Saint-Jacques tweeted about the experience monitoring Crew Dragon's "first-ever approach and docking" to the space station, hailing it as "the dawn of a new era in human spaceflight!"
NASA chief Jim Bridenstine tweeted his congratulations on "this historic achievement," which brings the United States a big step closer to its goal of again flying astronauts into space on American rockets.
NASA has relied on Russia to ferry its astronauts to the space station since the end of the US space shuttle program in 2011 after a 30-year run.
The capsule, also called Dragon or Dragon 2, approached the space station very gradually, carefully synchronizing its speed and trajectory.
Contact appeared to be made very slowly, but in actuality both spacecraft were orbiting the Earth at more than 27,000 kilometers per hour.
From blast-off at the Kennedy Space Center in Florida on Saturday to contact Sunday, the flight took 27 hours. Dragon will detach itself from the space station next Friday and splash down in the Atlantic Ocean, its descent slowed by four parachutes.
The mission is a dress rehearsal, without anyone on board, for Dragon's first manned mission, which should take place this year. The test run sought to demonstrate that the vehicle is reliable and safe, so that NASA can resume manned flights from US soil this year.
'NASA 'rocking' again'
Founded by billionaire Elon Musk, SpaceX has made the trip to the ISS a dozen times since 2012, but only to bring cargo to the station.

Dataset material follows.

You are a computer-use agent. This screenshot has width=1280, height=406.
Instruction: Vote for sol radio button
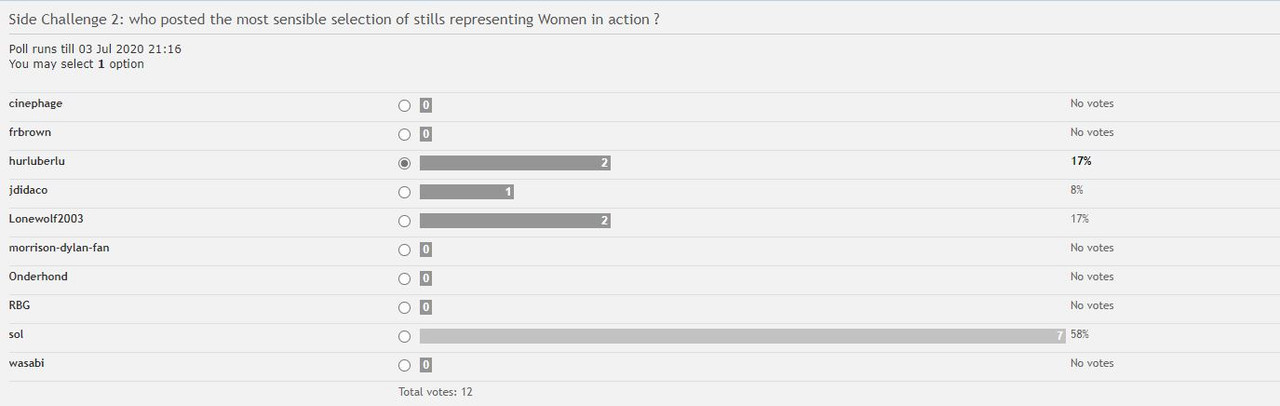coord(404,336)
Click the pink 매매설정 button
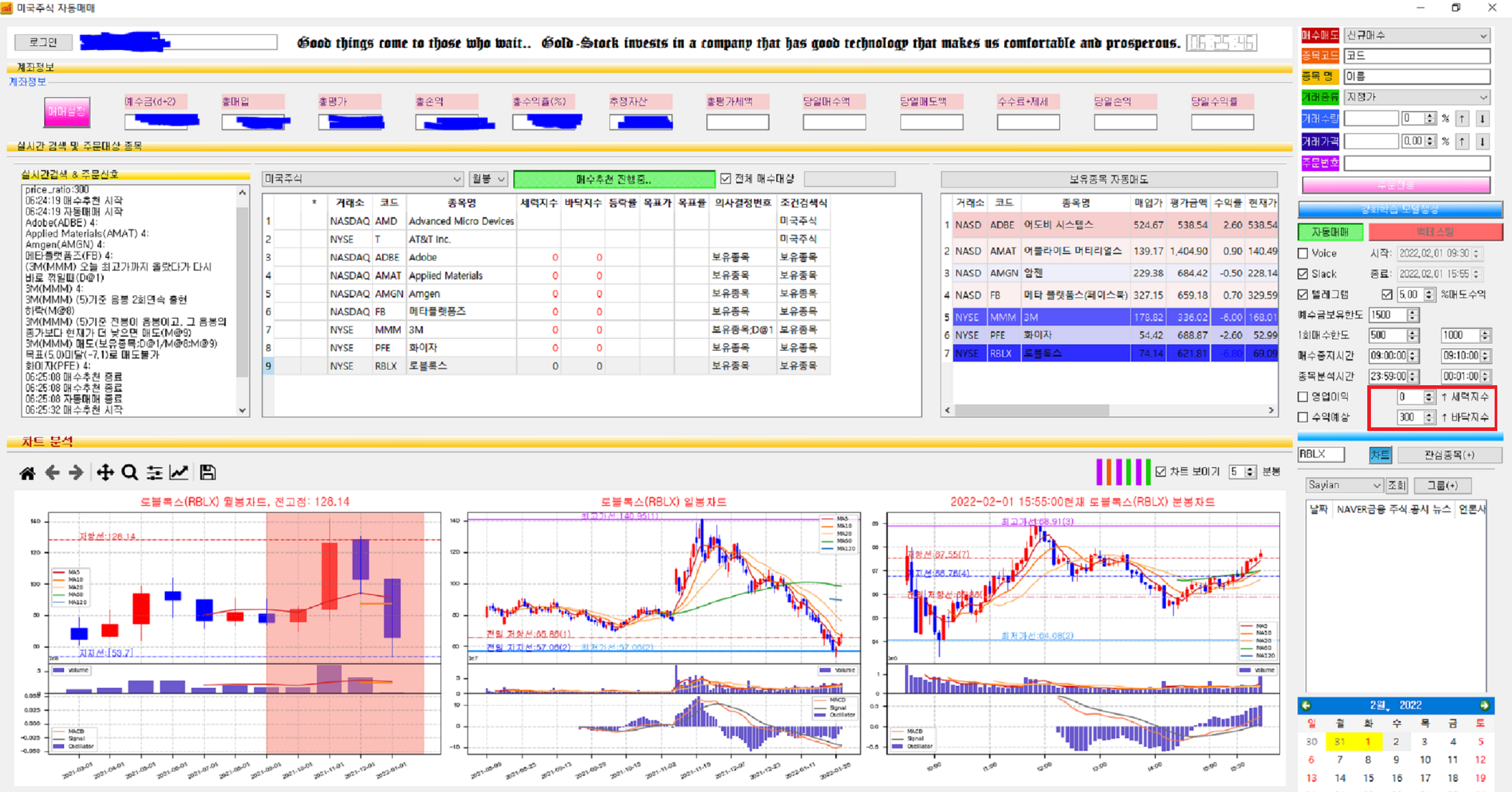 pyautogui.click(x=67, y=112)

Transporting people is a more complex task, requiring seats, a pressurized cabin with breathable air, temperature regulation and emergency escape systems.

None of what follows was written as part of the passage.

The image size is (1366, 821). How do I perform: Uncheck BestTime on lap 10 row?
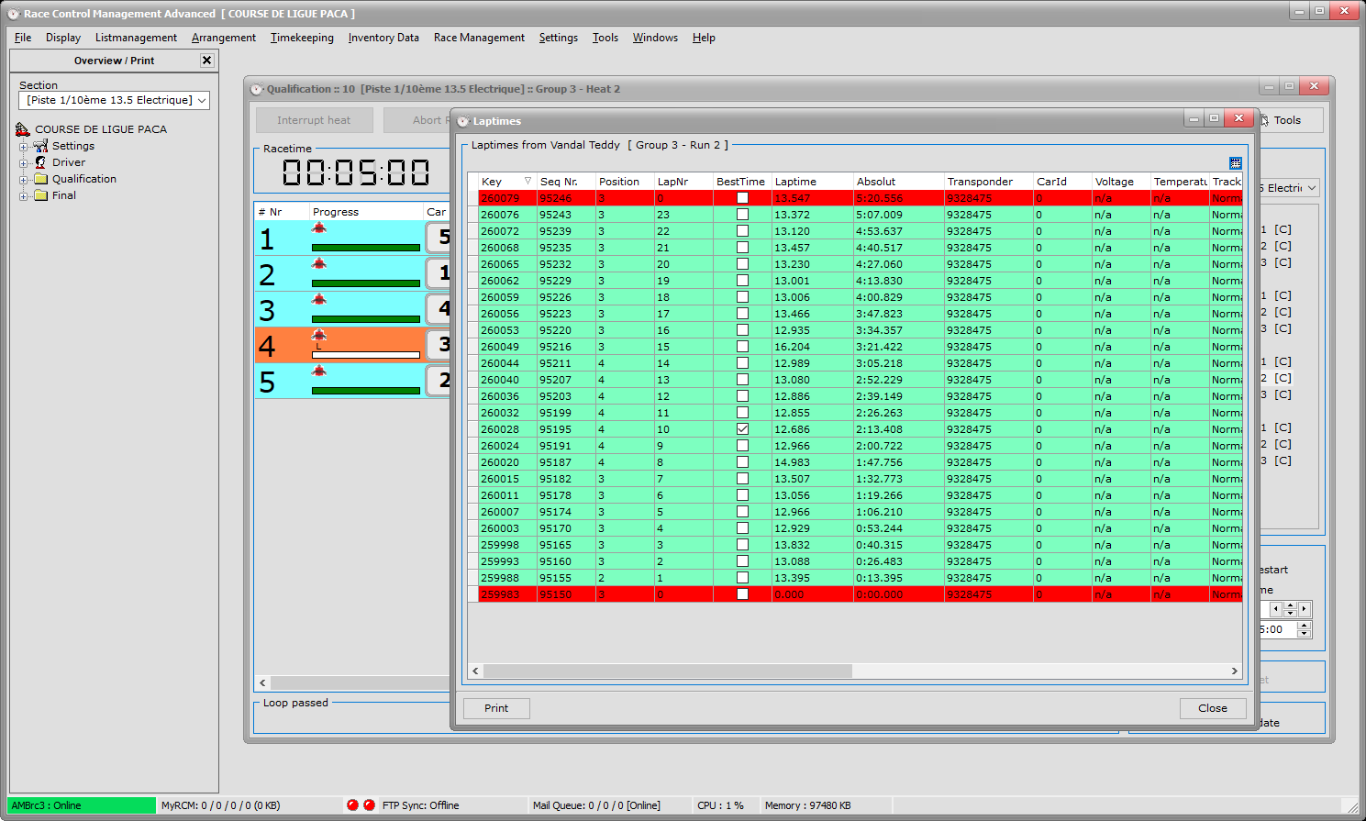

In 2014, the US space agency awarded contracts to SpaceX and Boeing to take over the task of ferrying astronauts to the space station. In SpaceX's case, NASA has agreed to pay $2.6 billion for six round trips.
The switch from NASA owning spacecraft to paying private firms for a service was initiated under former president Barack Obama—but due to development delays, has come to fruition under US President Donald Trump.
"We've got NASA 'rocking' again. Great activity and success. Congrats to SPACEX and all!" Trump tweeted Saturday evening.
Return to the Moon
Since 2017, one of NASA's official missions has been to return to the Moon. Congress has been generous with the space agency, providing overall funding of $21.5 billion in the 2019 budget.
Bridenstine has explained that NASA wants to reduce costs in low orbit to devote resources to getting back to the Moon and assembling a small space station in lunar orbit in the 2020s.
"As a country, we're looking forward to being one customer of many customers, in a robust commercial marketplace in low Earth orbit, so that we can drive down costs and increase access in ways that historically have not been possible," he said Saturday following Dragon's launch.
But Musk has admitted that marketing travel in the Dragon capsule is not a priority—and he is more interested in distant exploration of the solar system.
At the post-launch press conference on Saturday, he reiterated his dream for a permanent Moon base—and sending people to Mars.
Musk has already locked in his first private customer to fly around the Moon: Japanese billionaire Yusaku Maezawa. But it won't happen before 2023 at the earliest—with the rocket, far more powerful than that used for the Dragon mission, still in development.